*Exercise*: Please print everything in the wedding sermon below from "Pastor Esget and" down to "suitable for him.", word for word.

*Passage given*:
════

Pastor Esget and Pastor Scheck, ordained June 19 at Immanuel

October 21, 2016

Evangelical Lutheran Church of the Apostles, Melrose Park, IL


Dear Saints loved by God, bride of the mystical bridegroom, our Lord JESUS Christ,

It was not good for Jonathan to be alone. So the Lord prepared for Jonathan a helper suitable for him.

To you, Jonathan, God gives Cari as bone of your bones and flesh of your flesh. Many gifts we receive and enjoy for ourselves. But in the gift of marriage comes the call to donate yourself, open up to and sacrifice yourself for the needs of your nearest neighbor.

We heard how Adam’s side was opened up, in a sleep like unto death. His rib became the constitutive element of the woman, signifying that the husband guards and protects her in the same way that the ribs shelter our vital organs. The LORD did not make her from the man’s head, lest she seek to rule over him. Neither did He make her from the man’s foot, lest he imagine that she is someone to be trampled upon. No, He made the woman from the man’s side to teach him to keep her always by his side as close companion.

But because of the hardness of your heart, the Lord JESUS says, you will not want to do this. The sinful nature makes us selfish creatures who prefer being served to serving, who prefer being loved to loving, who prefer receiving gifts to sacrificing ourselves.


Cari, you have the greater challenge ahead. Being a pastor’s wife is a challenging calling. It is often more difficult than being a pastor, because the calling of the pastor’s wife is hidden, confusing, and lonely. You go to live in a new place as a new wife without a support structure that most people have. Jonathan has a role to play, work to throw himself into: He is the shepherd of Oswego, the parson of Parsons – and who are you? What do they expect of you? Must you be on the altar guild? Are you expected to make something for a particular function? Will people judge you by what you wear, how your house looks, and a thousand other things, expectations they have of you that you never know about until it’s too late?

Cari, don’t take all the drama so seriously, and don’t worry too much about it. The best thing you can do, the one calling you have, is to be Jonathan’s wife, and as God grants it, the mother of your children. With that, there is enough work to do. If you want to do something in the church, join something, volunteer something, do it freely because you want to. Love your husband and live like a disciple of Jesus. If people see that, they will love you for you.

════

*Data supplied*:

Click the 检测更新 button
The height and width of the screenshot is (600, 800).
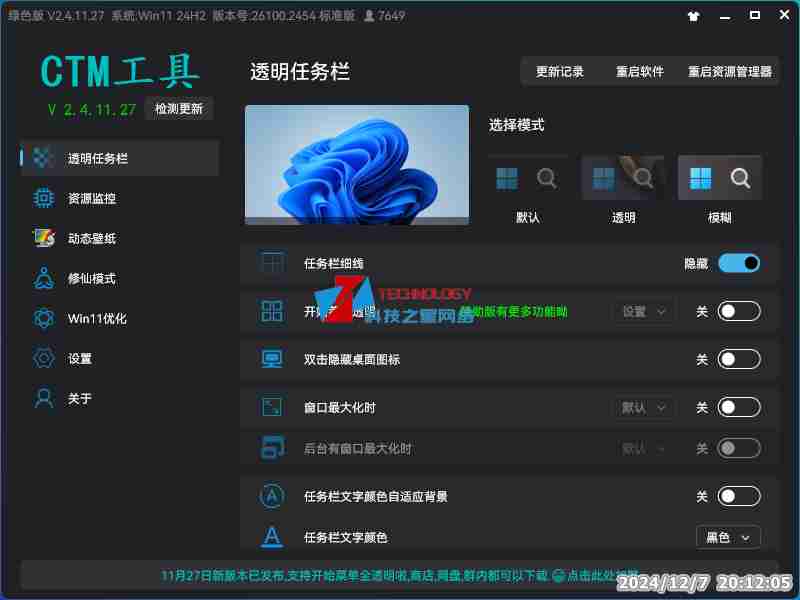click(178, 109)
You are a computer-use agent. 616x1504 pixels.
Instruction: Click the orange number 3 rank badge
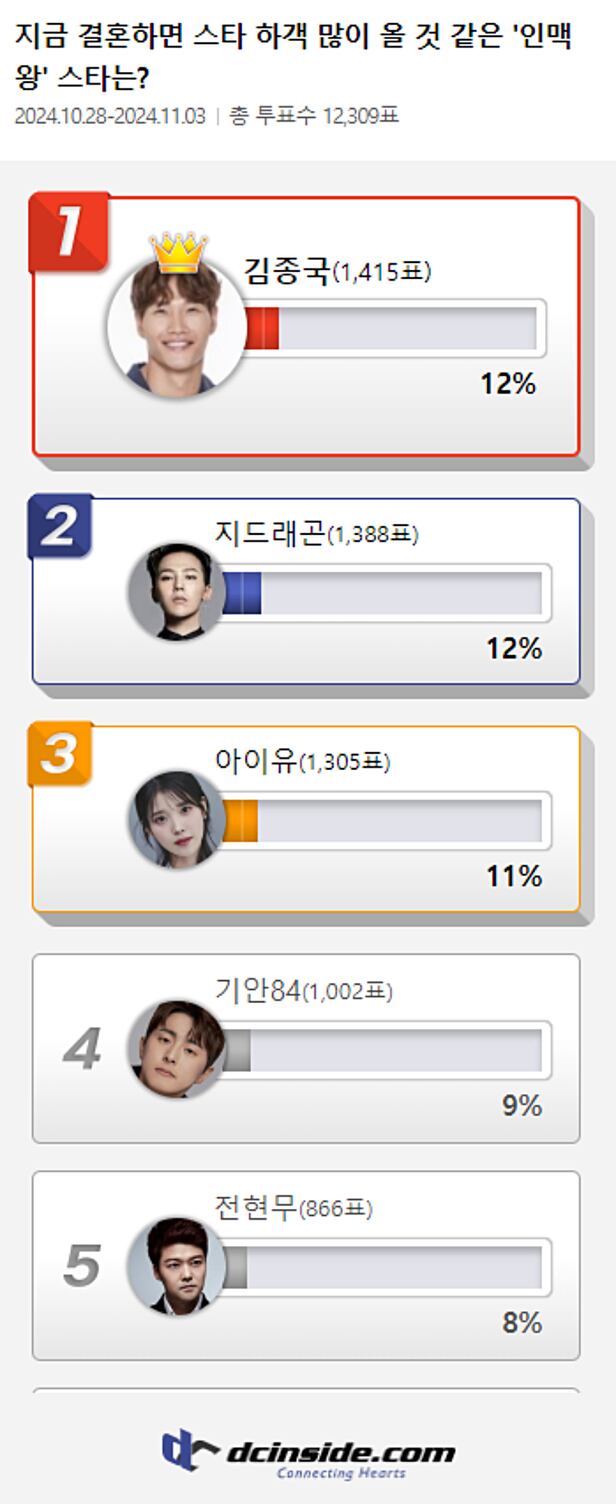point(60,754)
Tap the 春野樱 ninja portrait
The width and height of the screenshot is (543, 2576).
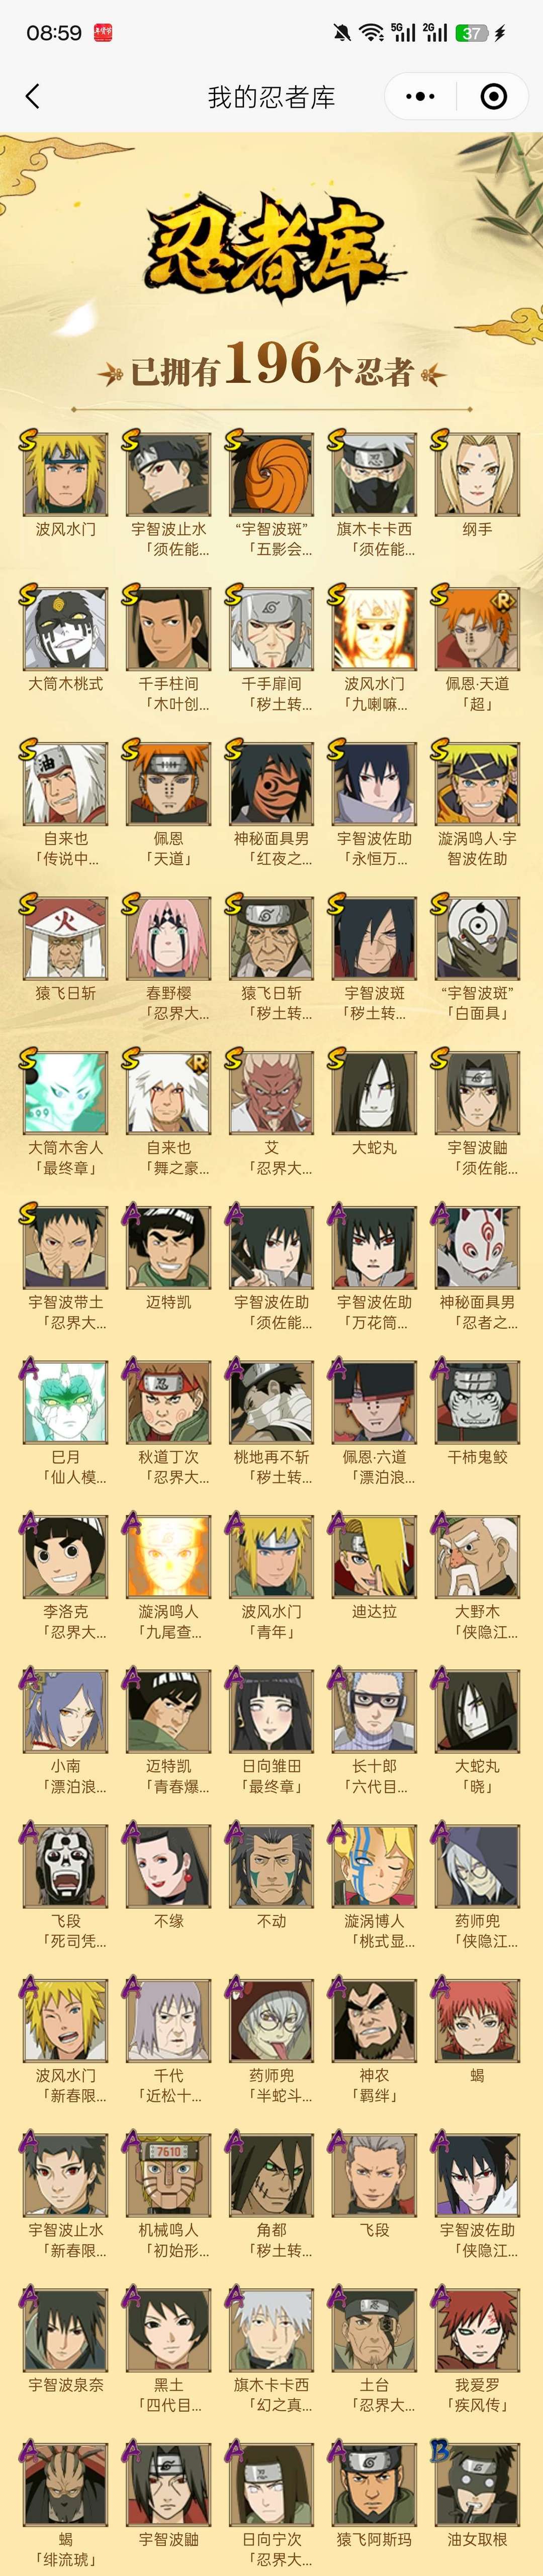pyautogui.click(x=168, y=938)
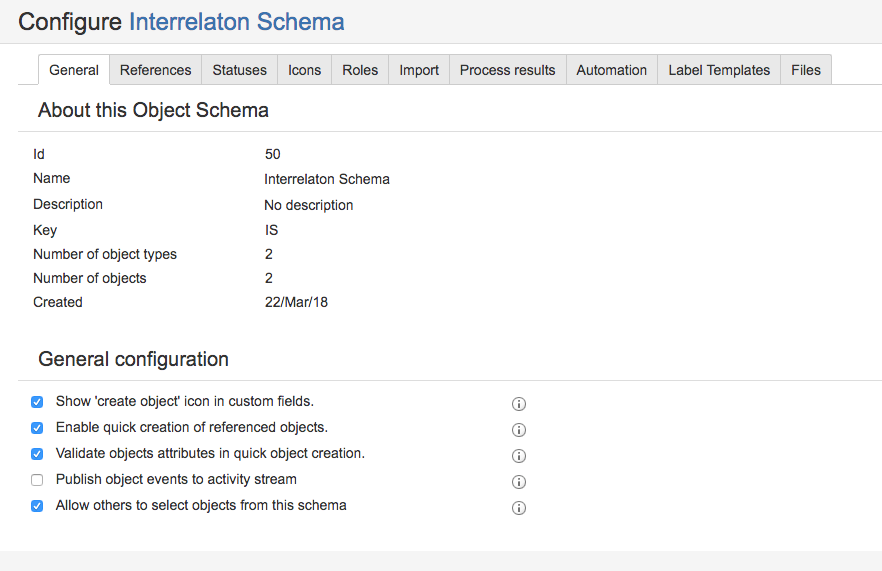Select the Roles tab
This screenshot has height=571, width=882.
360,70
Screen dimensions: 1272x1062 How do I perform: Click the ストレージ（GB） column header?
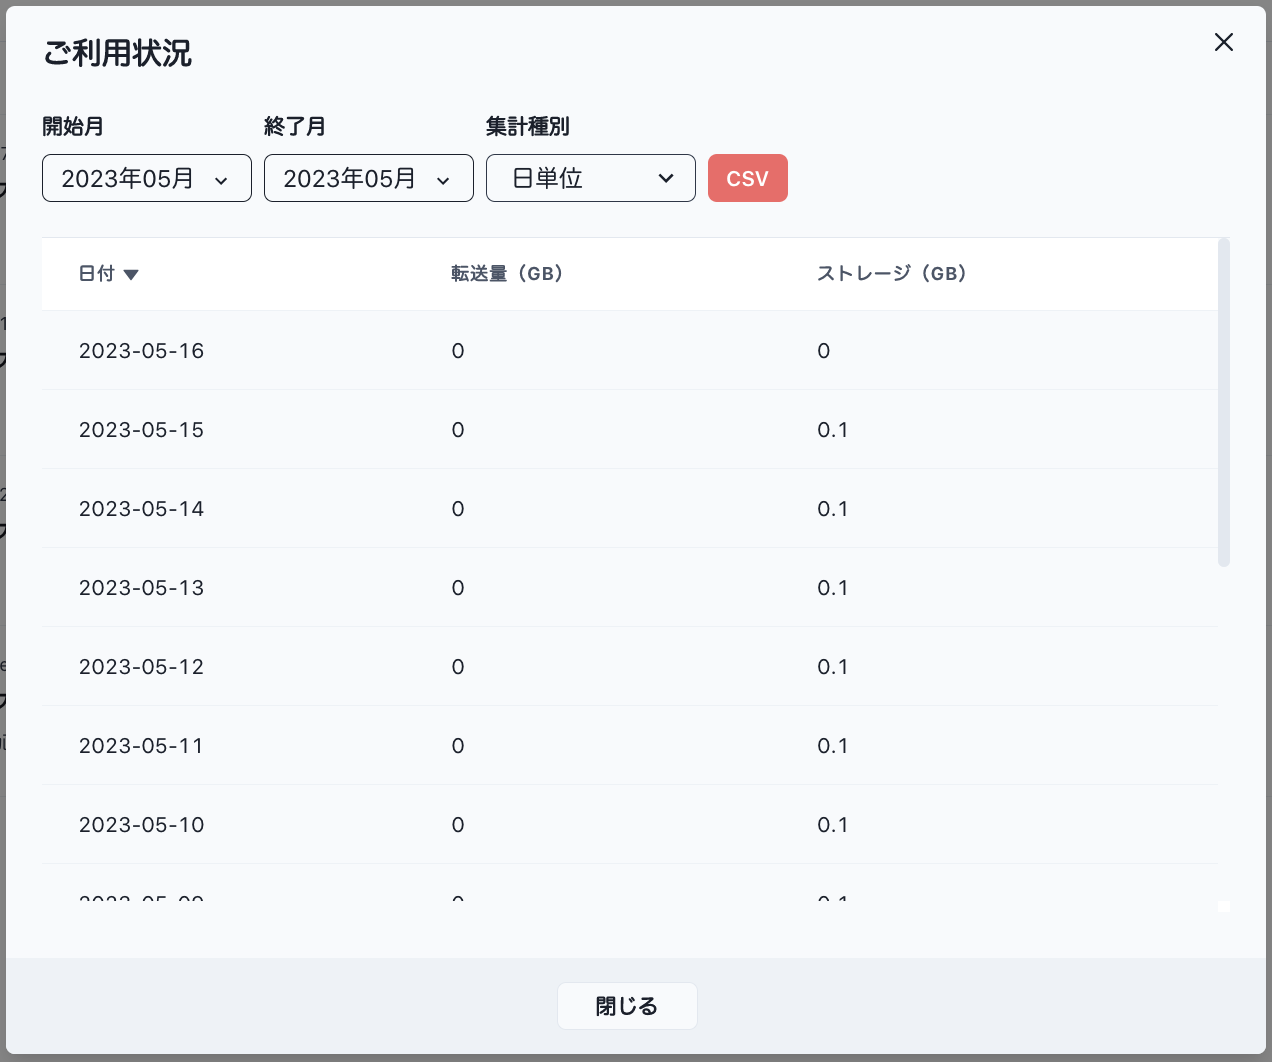pyautogui.click(x=891, y=274)

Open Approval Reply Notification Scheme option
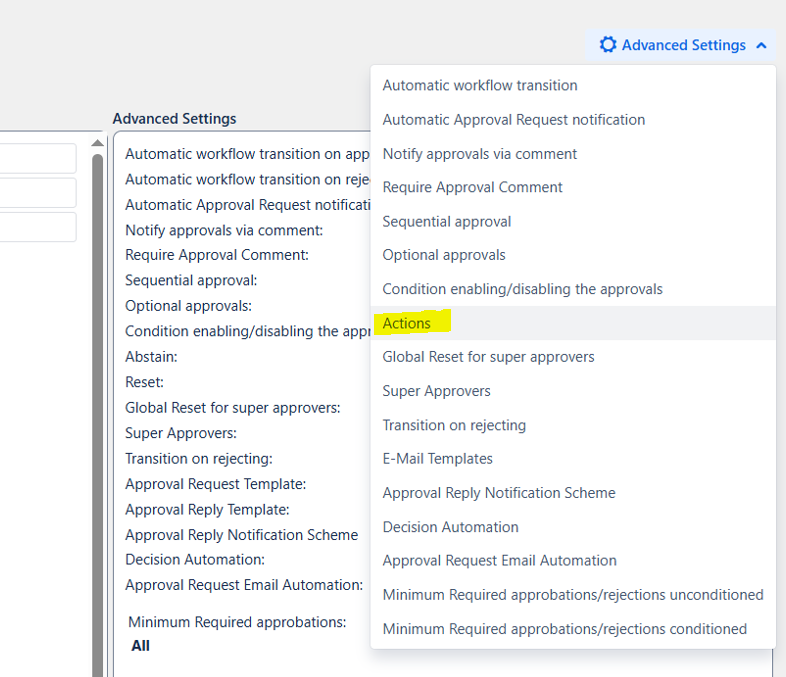pyautogui.click(x=499, y=493)
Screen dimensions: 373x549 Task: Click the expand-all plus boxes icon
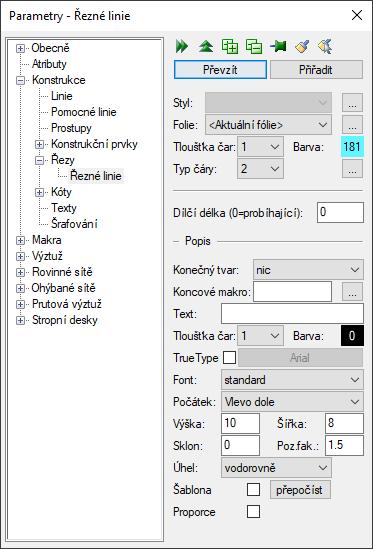pyautogui.click(x=230, y=46)
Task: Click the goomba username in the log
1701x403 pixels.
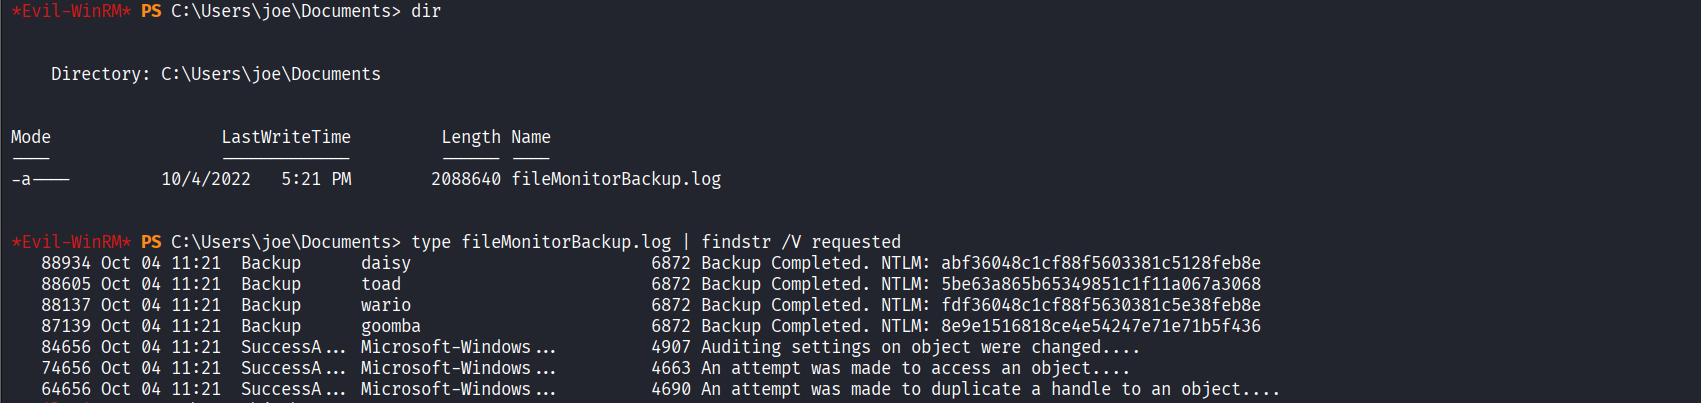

════

*Answer to this problem*:
Pastor Esget and Pastor Scheck, ordained June 19 at Immanuel

October 21, 2016

Evangelical Lutheran Church of the Apostles, Melrose Park, IL


Dear Saints loved by God, bride of the mystical bridegroom, our Lord JESUS Christ,

It was not good for Jonathan to be alone. So the Lord prepared for Jonathan a helper suitable for him.